Stored data entries
■ ■ ■ ■

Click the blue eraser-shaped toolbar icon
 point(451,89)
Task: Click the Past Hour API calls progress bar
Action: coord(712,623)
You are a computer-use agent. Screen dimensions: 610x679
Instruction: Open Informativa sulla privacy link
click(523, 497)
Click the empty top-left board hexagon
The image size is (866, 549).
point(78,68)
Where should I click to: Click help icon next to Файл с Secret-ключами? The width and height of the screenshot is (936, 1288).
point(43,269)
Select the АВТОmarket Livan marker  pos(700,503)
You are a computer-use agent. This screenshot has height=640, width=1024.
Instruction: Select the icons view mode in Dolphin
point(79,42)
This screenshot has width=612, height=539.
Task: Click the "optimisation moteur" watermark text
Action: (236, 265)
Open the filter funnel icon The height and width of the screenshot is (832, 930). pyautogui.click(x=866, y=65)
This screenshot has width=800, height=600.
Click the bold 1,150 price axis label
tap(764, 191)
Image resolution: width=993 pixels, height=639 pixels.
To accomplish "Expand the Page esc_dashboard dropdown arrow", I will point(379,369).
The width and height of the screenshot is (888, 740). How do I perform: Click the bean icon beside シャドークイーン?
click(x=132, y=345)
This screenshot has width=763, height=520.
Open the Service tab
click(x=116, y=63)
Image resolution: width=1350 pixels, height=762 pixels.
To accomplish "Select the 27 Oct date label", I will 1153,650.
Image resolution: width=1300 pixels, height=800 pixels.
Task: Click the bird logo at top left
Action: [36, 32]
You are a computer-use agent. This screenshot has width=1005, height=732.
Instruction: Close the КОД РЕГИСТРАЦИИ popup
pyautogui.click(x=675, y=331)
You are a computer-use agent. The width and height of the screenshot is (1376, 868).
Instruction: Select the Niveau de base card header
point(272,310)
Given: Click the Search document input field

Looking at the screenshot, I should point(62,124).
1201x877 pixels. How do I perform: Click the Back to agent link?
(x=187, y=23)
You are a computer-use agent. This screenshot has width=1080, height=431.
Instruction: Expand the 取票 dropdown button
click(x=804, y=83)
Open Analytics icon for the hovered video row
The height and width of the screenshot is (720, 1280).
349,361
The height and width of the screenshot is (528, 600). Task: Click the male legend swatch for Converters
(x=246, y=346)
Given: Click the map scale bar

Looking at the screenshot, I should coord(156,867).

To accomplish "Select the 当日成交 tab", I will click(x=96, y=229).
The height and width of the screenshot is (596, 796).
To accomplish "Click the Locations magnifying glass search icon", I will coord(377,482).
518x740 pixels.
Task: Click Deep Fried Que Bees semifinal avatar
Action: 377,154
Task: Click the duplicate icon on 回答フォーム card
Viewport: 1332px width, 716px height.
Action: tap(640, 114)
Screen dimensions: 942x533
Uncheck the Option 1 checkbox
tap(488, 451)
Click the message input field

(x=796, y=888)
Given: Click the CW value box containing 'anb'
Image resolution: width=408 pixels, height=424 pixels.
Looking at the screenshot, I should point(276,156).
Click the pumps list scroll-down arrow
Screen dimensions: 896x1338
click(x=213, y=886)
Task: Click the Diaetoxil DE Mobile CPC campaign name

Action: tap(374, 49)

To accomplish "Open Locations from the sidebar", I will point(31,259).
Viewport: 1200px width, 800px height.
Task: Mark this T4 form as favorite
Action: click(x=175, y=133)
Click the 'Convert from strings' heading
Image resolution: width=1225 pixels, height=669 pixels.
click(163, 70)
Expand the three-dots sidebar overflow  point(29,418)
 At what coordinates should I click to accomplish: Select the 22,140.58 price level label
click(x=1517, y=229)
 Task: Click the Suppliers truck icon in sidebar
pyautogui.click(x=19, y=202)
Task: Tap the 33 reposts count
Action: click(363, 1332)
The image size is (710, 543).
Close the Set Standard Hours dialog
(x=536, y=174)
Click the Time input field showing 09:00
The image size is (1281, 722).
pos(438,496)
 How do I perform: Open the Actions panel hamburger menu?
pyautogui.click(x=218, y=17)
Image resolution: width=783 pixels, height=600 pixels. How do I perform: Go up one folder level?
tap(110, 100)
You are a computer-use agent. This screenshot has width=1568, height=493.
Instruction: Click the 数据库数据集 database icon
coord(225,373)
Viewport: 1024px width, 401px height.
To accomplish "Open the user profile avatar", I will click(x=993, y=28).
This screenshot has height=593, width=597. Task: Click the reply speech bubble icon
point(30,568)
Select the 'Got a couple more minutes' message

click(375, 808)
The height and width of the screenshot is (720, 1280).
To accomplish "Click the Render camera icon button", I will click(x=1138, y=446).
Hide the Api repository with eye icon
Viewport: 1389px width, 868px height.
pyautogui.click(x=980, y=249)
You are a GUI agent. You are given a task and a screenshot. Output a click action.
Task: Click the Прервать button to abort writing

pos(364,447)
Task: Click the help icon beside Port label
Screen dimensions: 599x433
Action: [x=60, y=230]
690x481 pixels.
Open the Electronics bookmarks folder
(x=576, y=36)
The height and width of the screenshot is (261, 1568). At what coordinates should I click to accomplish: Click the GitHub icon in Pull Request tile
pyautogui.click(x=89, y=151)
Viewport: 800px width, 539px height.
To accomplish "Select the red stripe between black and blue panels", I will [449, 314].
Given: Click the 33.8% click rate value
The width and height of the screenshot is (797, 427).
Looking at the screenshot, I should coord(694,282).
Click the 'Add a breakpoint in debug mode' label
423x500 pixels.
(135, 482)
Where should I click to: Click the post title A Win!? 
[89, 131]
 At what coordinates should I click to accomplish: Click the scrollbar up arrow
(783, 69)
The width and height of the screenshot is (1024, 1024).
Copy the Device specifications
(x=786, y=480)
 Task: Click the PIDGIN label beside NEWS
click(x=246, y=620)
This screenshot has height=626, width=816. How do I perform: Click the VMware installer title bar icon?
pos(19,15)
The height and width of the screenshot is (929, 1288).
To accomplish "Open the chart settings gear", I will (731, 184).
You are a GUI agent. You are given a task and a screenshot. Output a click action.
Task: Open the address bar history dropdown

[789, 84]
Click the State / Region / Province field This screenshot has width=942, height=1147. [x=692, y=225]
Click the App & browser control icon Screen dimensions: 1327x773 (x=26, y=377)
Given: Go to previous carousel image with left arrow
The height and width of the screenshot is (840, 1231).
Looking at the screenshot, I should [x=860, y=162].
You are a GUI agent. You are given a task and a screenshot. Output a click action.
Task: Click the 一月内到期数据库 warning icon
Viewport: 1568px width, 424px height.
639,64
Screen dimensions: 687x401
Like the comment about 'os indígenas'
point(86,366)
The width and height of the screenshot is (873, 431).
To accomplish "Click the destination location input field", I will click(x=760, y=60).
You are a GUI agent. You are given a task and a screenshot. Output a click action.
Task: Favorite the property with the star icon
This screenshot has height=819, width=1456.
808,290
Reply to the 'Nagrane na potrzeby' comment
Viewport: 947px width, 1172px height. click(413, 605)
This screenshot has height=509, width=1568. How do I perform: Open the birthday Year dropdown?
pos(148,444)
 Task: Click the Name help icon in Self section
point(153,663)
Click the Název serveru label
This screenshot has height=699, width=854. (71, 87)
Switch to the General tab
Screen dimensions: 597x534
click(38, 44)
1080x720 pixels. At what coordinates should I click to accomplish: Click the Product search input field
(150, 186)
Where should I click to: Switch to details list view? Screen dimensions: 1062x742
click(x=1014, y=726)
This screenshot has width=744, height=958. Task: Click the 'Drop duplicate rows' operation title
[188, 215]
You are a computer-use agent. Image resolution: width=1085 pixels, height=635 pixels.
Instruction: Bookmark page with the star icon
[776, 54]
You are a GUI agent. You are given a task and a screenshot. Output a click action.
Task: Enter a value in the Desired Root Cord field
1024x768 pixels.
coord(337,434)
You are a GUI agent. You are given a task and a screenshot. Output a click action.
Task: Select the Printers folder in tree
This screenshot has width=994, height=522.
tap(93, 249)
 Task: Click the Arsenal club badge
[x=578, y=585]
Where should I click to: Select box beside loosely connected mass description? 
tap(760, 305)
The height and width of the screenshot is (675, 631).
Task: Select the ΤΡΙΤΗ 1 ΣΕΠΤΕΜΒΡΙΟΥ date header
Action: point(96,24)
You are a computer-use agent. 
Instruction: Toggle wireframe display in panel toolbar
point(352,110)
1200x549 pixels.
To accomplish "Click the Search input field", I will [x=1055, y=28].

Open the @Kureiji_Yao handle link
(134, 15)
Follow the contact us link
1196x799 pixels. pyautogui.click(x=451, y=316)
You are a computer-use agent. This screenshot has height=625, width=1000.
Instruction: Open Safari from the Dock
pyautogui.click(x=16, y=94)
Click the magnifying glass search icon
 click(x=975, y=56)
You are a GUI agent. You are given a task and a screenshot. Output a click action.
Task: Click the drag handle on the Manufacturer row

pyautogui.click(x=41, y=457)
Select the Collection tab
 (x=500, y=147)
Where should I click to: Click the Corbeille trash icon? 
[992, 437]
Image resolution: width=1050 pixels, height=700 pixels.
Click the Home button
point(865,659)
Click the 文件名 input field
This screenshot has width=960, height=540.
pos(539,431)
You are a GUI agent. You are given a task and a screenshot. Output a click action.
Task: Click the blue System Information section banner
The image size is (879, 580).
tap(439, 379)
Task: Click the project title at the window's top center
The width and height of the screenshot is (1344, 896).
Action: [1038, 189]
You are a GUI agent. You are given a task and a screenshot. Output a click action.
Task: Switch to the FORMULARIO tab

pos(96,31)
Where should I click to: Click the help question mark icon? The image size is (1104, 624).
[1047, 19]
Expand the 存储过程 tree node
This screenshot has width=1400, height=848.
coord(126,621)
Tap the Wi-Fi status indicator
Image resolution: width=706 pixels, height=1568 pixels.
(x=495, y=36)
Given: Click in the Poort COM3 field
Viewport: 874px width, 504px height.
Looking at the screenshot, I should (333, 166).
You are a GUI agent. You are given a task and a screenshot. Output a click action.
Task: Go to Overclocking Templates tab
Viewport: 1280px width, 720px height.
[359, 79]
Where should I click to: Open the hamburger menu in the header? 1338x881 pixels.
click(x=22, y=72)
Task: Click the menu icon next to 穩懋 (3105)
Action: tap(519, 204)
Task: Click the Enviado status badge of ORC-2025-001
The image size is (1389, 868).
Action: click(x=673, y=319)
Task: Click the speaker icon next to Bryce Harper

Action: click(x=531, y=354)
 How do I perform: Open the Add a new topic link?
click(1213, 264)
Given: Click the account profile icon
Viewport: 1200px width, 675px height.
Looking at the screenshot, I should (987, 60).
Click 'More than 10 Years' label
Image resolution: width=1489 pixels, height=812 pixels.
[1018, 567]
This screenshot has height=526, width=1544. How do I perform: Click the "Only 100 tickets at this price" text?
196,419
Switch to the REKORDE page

■ ■ ■ ■

» TASK REQUIREMENTS:
Find "tree" in the preceding records. Copy each line that holds it.

» SOLUTION TO THE PROBLEM:
Task: Select the Printers folder in tree
Expand the 存储过程 tree node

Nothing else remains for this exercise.